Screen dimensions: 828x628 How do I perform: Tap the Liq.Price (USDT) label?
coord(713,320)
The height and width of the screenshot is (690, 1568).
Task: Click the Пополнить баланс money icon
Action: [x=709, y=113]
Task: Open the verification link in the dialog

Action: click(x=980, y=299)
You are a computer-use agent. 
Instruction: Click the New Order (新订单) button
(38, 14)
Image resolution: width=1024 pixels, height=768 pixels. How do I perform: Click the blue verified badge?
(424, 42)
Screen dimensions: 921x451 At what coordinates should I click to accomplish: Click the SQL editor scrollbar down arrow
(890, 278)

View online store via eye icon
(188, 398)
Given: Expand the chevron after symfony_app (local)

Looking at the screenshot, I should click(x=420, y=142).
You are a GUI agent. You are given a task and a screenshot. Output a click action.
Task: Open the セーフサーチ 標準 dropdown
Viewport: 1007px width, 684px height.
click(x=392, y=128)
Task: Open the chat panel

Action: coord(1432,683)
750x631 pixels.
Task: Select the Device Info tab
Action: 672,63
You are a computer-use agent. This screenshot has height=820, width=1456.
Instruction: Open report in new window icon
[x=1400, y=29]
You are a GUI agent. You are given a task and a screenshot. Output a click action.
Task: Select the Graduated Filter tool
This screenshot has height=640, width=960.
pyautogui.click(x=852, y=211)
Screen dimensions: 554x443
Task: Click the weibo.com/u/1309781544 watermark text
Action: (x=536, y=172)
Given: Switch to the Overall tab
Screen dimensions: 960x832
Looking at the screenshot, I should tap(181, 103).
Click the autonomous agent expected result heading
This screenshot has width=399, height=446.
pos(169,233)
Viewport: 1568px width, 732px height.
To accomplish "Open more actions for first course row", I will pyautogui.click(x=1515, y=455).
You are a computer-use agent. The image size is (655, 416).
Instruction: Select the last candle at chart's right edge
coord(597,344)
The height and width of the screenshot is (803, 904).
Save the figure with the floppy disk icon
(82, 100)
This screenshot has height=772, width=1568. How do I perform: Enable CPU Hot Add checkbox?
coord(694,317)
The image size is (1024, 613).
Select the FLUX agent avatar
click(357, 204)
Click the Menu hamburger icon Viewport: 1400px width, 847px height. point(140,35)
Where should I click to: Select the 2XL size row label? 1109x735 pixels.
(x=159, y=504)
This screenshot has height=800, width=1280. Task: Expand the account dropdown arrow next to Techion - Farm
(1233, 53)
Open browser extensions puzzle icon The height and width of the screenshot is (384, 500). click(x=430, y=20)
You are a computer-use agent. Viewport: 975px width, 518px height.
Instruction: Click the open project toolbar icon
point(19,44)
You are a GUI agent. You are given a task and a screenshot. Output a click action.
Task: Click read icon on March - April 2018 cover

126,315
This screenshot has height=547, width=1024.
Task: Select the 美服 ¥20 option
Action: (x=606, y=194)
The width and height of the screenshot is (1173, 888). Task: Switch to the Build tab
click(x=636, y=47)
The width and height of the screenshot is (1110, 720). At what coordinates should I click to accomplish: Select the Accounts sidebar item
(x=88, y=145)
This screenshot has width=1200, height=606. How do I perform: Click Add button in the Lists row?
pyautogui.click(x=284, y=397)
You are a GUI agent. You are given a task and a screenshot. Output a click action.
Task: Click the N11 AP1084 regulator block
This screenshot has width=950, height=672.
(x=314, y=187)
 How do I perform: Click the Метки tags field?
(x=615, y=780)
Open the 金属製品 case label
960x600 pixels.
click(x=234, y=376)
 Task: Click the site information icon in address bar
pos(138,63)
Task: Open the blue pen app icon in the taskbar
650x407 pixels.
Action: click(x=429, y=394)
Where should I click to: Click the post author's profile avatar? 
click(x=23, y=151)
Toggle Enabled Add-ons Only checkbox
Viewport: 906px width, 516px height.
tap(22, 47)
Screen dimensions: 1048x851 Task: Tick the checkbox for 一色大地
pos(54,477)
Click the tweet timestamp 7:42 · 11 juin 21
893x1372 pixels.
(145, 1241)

_ _ _

• _TO DO_: Copy each line in the data that holds the word "computer".

• _ANSWER FOR THE TASK_:
You are a computer-use agent. 
You are a computer-use agent. This screenshot has height=820, width=1456.
You are a computer-use agent. The image size is (655, 416).
You are a computer-use agent. Viewport: 975px width, 518px height.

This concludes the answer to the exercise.